Texte extrait |
........
L’agence de notation Fitch, qui a abaissé cette semaine les notes des géants japonais Sony et Panasonic en difficulté financière, a prévenu vendredi que les banques nippones finiraient par fermer le robinet du crédit si les entreprises affaiblies tardaient à se redresser.

 

Matt Jamieson, responsable de la notation en Asie-Pacifique chez Fitch, a estimé que malgré la sanction infligée à Panasonic, celui-ci disposait de « liquidités suffisantes pour couvrir ses dettes à long terme ».

Toutefois, a-t-il prévenu, « comme nous l’avons vu dans le cas de Sharp, nous pensons que si les entreprises perdent beaucoup d’argent dans leur coeur de métier, (les banques) ne seront plus en mesure de leur accorder des rallonges de crédit ».

« Si la situation s’aggrave, je ne pense pas que les banques leur donneront automatiquement des facilités de crédit supplémentaires, si elles estiment qu’il y a un risque qu’elles ne puissent pas récupérer leur mise », a ajouté M. Jamieson lors d’une conférence téléphonique.
........
Données fournies |
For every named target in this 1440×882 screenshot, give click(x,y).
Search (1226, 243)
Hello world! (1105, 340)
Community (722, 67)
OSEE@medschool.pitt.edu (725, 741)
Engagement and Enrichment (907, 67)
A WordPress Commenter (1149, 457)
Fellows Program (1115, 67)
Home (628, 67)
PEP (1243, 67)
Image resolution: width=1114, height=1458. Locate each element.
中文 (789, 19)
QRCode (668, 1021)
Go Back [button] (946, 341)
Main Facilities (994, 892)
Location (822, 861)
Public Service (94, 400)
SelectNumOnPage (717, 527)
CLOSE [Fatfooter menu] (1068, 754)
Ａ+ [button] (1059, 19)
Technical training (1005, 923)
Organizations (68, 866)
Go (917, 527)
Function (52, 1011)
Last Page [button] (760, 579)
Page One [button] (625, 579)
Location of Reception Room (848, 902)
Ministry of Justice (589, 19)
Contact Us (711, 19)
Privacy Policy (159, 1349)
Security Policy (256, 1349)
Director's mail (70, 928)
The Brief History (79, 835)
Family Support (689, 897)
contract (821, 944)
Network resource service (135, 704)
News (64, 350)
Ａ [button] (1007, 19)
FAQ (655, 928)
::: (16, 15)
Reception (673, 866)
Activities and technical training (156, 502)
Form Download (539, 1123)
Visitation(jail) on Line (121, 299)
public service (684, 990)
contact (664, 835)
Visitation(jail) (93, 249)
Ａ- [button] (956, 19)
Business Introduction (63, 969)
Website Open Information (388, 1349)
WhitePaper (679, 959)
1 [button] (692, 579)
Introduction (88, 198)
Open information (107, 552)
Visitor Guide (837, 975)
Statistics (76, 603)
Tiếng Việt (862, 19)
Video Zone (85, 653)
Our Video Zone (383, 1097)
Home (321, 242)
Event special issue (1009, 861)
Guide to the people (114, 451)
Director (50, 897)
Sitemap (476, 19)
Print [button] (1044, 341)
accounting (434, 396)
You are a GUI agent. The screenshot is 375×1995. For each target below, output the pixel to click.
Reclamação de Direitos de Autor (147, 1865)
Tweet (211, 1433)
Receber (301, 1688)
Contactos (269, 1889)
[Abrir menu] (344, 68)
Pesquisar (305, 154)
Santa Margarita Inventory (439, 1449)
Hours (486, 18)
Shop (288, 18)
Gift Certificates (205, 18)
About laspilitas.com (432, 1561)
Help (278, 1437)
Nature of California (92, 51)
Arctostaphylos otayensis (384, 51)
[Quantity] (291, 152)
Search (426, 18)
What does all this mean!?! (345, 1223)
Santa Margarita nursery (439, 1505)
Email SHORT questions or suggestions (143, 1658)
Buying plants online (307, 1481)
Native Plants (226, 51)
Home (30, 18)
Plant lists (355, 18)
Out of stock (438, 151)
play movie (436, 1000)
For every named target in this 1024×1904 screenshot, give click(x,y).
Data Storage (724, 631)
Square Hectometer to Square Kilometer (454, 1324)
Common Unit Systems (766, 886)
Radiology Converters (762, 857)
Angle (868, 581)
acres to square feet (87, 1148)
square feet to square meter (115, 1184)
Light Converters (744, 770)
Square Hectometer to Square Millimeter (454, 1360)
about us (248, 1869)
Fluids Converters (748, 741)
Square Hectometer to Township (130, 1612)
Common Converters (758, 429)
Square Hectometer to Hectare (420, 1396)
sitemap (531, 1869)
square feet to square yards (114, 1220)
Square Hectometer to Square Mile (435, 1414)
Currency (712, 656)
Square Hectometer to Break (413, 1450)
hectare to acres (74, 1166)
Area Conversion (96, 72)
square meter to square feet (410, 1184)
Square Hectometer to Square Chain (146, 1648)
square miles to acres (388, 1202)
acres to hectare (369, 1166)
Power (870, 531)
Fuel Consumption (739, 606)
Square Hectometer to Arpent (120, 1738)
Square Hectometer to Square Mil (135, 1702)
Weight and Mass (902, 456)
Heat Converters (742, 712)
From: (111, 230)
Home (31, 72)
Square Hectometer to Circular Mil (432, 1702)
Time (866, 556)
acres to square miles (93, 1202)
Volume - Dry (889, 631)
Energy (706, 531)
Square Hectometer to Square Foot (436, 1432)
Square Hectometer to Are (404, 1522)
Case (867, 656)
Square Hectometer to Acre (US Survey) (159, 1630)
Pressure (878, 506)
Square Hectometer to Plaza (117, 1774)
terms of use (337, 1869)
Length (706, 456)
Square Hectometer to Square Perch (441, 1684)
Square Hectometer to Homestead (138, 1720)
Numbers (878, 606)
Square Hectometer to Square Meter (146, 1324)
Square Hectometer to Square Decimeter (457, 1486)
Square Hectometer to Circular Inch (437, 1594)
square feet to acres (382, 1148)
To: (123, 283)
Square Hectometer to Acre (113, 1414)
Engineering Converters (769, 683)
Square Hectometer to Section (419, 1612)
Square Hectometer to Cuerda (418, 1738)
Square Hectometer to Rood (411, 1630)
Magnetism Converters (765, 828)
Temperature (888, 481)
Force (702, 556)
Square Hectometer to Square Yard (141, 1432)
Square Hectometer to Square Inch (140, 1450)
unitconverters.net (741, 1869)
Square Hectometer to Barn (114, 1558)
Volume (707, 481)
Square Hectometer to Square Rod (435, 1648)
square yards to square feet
........
Consignes |
**1.** Relevez toutes les entreprises et organisations nommées dans l'article sur Fitch.
**2.** D'après l'article sur Fitch, quel poste Matt Jamieson occupe-t-il au sein de l'agence ?
**3.** Poursuivez l'article sur l'avertissement de Fitch aux entreprises japonaises en reprenant après sa dernière phrase.
Les items n'ont aucun lien avec l'article.

Réponses |
**1.** Fitch, Sony, Panasonic, Sharp

**2.** Il est responsable de la notation en Asie-Pacifique.

**3.**
Fitch est la première des trois grandes agences de notation à sanctionner autant Sony et Panasonic, symboles dans les années 80 de la puissance industrielle japonaise, capables de s’offrir à l’époque les studios de cinéma Columbia (Sony) et Universal (Panasonic) à coups de milliards de dollars.

Quant à Sharp, la valeur de son titre ne cesse de fondre en raison du lourd déficit du groupe pour l’année budgétaire d’avril 2011 à mars 2012 et de prévisions d’une grosse perte nette de 450 milliards de yens (4,5 milliards d’euros), pour l’année budgétaire 2012-2013.

Les comptes de Sharp sont plombés par la baisse de ses ventes de dalles d’écrans à cristaux liquides (LCD) pour télévisions et de TV, ainsi que par le recul continu des prix dans un contexte de concurrence exacerbée des grands groupes asiatiques, notamment sud-coréens et taïwanais.